Wednesday, February 6, 2008

Bankruptcy as Strategy and Tactic

In an article about the recent credit squeeze, Financial Times (February 5, p. 20) reminded us:
Several years ago, Hicks Muse and Kohlberg Kravis & Roberts each wrote cheques to acquire Regal Cinemas. They then loaded an additional $1.8bn in debt on to the company. The movie chain could not service all that debt and filed for bankruptcy protection.

Distressed debt funds paid 60 cents on the dollar for the debt, acquired control of Regal from the two private equity firms and eventually reaped windfall profits on the investment.
These few sentences make the modus operandi of buy-out firms clear as day light. Take control of a company and saddle it with a large debt that it cannot service. That is the tactic. The strategy? To drive the said firm into bankruptcy. The aim is "to reap windfall profits," for all concerned, including the lenders. All is calculated, methodical and systematic.
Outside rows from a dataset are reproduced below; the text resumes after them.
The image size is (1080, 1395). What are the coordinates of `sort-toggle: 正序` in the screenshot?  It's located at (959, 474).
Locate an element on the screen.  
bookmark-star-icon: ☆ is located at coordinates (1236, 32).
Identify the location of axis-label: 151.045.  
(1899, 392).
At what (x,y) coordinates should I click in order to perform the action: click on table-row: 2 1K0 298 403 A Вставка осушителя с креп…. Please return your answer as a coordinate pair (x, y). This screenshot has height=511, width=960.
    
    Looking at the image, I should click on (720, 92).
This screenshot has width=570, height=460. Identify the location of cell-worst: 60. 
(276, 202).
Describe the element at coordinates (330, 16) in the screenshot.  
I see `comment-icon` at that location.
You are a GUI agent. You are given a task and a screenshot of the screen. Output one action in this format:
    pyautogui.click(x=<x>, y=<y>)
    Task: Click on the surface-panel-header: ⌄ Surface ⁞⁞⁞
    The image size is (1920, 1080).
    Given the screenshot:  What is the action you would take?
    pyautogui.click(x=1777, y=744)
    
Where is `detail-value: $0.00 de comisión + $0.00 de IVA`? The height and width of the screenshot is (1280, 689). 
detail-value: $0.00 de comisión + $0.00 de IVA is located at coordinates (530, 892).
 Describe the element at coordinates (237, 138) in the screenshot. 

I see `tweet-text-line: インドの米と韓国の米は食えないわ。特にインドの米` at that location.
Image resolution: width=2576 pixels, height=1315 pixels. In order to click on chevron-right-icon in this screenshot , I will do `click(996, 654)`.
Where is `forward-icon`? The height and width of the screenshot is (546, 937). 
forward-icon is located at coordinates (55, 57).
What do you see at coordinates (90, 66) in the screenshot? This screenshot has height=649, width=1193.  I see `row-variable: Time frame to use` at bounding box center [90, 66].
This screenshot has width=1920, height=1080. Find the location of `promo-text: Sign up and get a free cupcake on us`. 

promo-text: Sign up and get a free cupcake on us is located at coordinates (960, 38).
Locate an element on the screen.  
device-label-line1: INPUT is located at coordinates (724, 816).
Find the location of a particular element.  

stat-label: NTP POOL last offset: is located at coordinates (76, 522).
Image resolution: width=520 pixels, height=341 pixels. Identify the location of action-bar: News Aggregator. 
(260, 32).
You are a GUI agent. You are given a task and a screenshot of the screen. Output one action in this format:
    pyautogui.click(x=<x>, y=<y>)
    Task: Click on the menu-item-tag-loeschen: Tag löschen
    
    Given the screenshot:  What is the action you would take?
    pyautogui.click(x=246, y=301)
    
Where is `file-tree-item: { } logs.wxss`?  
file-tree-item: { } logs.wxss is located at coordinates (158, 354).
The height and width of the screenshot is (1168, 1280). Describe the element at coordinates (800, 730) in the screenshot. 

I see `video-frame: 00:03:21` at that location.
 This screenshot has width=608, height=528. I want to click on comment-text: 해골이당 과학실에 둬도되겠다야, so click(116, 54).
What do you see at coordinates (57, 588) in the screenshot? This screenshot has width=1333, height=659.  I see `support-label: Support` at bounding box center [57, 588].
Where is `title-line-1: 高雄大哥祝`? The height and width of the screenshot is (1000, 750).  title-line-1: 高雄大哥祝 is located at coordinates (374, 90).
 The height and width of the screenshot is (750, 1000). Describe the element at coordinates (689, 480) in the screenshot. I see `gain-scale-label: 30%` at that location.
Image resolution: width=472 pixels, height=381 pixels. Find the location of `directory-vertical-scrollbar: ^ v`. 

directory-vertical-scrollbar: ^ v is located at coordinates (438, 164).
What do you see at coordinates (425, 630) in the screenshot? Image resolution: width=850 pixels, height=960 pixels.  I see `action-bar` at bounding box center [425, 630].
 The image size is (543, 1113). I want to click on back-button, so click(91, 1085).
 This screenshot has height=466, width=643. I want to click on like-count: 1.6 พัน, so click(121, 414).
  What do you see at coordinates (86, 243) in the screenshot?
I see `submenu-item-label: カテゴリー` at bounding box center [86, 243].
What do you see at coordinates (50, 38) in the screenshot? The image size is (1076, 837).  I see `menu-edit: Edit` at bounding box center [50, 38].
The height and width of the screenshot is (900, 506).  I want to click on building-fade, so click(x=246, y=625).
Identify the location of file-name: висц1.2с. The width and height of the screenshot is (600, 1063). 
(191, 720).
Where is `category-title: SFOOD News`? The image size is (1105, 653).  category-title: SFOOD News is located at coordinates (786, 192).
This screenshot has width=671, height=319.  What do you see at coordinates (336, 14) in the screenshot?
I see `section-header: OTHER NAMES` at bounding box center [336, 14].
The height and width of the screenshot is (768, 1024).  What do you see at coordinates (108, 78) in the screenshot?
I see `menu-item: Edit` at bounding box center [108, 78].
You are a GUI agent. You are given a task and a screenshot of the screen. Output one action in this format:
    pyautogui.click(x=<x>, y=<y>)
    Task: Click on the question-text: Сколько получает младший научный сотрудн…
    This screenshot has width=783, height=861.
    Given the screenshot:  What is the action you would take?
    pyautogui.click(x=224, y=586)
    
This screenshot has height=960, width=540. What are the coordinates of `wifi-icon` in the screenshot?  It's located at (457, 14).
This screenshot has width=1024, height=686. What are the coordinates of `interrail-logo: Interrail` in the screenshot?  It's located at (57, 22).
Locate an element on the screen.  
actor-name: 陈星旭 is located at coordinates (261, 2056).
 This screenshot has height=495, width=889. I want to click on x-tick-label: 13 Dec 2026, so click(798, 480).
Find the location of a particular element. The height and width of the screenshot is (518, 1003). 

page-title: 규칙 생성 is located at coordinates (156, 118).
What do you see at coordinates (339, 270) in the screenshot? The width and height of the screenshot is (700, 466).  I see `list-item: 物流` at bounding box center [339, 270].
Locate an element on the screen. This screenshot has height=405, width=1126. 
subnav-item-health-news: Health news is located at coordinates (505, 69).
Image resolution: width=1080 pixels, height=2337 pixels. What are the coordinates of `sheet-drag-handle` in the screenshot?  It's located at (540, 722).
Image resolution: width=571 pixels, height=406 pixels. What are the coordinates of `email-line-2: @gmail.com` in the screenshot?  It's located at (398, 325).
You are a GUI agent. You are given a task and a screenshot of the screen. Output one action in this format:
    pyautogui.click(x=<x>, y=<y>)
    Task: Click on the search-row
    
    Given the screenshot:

On this subject, the liberal columnist of the Times, Paul Krugman, has not one word to throw at a dog. Yet, he was all too willing to lecture Argentina in the 90's in the evils of default. He wrote:
Advanced countries – the status to which Argentina aspires – regard default on debt as a moral sin.
I criticized this empty sentimentality in the Enigma of Options:
The “moral aspects” of default about which columnists and scholars of law are in the habit of sounding off are the indignation of the owners of capital at the loss of their money.
It is not that feelings must be dismissed or belittled. One could sympathize with the European who consider the buy-out firms "locusts." But the subject of finance is not people. It is capital in circulation. To understand the developments in finance, we must adopt the level-headed detachment of finance capital, i.e., we must understand the dialectics of finance – in theory and in practice. Here is what I wrote in the Enigma on the subject of default.
Default is an incident in finance … As financial markets grow in size and sophistication, they take on the subject of default, peel its social shell and turn it into a tradable commodity … The next logical stage in this process is the commoditization of default, a development that is behind the creation and growth of the credit default swaps. At this stage, default is consciously embraced as a revenue source, so the pretence of morality is cast aside. Large banks that sell billions of dollars worth of credit default swaps do not consider default a moral failing on the part of the borrowers any more than insurance companies consider traffic accidents a character flaw in the part of the drivers. Such “failings,” on the contrary, are the very reason for the existence of the credit derivatives and insurance markets.
Buy-out firms play a particularly extreme and nasty version of the default game where, unlike the insurance and credit default swaps market, the event is intentionally engineered. But that, too, is in the realm of the expected. I will have more to say on this topic.